Task requirements: Extract the full listing below without altering a single character.

------------------------------------------------------------

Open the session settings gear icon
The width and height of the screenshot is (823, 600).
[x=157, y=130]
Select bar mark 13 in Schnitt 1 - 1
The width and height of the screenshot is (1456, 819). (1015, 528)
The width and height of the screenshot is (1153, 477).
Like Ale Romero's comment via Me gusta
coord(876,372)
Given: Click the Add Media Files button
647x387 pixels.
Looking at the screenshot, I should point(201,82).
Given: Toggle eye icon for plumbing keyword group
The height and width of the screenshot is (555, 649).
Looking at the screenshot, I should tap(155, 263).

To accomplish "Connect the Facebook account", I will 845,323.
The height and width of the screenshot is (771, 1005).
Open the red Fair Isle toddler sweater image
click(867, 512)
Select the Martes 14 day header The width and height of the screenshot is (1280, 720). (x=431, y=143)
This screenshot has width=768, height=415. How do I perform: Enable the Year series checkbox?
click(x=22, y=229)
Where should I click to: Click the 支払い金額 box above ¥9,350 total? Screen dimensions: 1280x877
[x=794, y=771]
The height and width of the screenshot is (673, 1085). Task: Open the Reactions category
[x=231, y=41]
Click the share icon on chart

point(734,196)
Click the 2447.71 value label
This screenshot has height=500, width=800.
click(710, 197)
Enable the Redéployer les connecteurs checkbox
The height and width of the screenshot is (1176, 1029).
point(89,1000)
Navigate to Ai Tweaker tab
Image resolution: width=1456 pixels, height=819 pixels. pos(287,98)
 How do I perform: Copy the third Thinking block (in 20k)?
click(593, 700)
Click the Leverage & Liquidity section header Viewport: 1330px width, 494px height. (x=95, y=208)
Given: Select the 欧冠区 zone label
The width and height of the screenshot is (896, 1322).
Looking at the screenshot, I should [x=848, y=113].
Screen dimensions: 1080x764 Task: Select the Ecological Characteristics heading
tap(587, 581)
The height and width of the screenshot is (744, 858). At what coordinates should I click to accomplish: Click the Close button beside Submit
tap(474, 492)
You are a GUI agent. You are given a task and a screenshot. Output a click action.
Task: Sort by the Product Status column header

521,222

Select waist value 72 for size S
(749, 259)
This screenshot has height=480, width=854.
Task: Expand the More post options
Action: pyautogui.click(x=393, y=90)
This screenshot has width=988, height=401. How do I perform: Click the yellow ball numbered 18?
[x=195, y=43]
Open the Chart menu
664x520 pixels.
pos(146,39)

------------------------------------------------------------

The answer:
Open the session settings gear icon
The width and height of the screenshot is (823, 600).
[x=157, y=130]
Select bar mark 13 in Schnitt 1 - 1
The width and height of the screenshot is (1456, 819). (1015, 528)
The width and height of the screenshot is (1153, 477).
Like Ale Romero's comment via Me gusta
coord(876,372)
Given: Click the Add Media Files button
647x387 pixels.
Looking at the screenshot, I should point(201,82).
Given: Toggle eye icon for plumbing keyword group
The height and width of the screenshot is (555, 649).
Looking at the screenshot, I should tap(155, 263).

To accomplish "Connect the Facebook account", I will 845,323.
The height and width of the screenshot is (771, 1005).
Open the red Fair Isle toddler sweater image
click(867, 512)
Select the Martes 14 day header The width and height of the screenshot is (1280, 720). (x=431, y=143)
This screenshot has width=768, height=415. How do I perform: Enable the Year series checkbox?
click(x=22, y=229)
Where should I click to: Click the 支払い金額 box above ¥9,350 total? Screen dimensions: 1280x877
[x=794, y=771]
The height and width of the screenshot is (673, 1085). Task: Open the Reactions category
[x=231, y=41]
Click the share icon on chart

point(734,196)
Click the 2447.71 value label
This screenshot has height=500, width=800.
click(710, 197)
Enable the Redéployer les connecteurs checkbox
The height and width of the screenshot is (1176, 1029).
point(89,1000)
Navigate to Ai Tweaker tab
Image resolution: width=1456 pixels, height=819 pixels. pos(287,98)
 How do I perform: Copy the third Thinking block (in 20k)?
click(593, 700)
Click the Leverage & Liquidity section header Viewport: 1330px width, 494px height. (x=95, y=208)
Given: Select the 欧冠区 zone label
The width and height of the screenshot is (896, 1322).
Looking at the screenshot, I should [x=848, y=113].
Screen dimensions: 1080x764 Task: Select the Ecological Characteristics heading
tap(587, 581)
The height and width of the screenshot is (744, 858). At what coordinates should I click to accomplish: Click the Close button beside Submit
tap(474, 492)
You are a GUI agent. You are given a task and a screenshot. Output a click action.
Task: Sort by the Product Status column header

521,222

Select waist value 72 for size S
(749, 259)
This screenshot has height=480, width=854.
Task: Expand the More post options
Action: pyautogui.click(x=393, y=90)
This screenshot has width=988, height=401. How do I perform: Click the yellow ball numbered 18?
[x=195, y=43]
Open the Chart menu
664x520 pixels.
pos(146,39)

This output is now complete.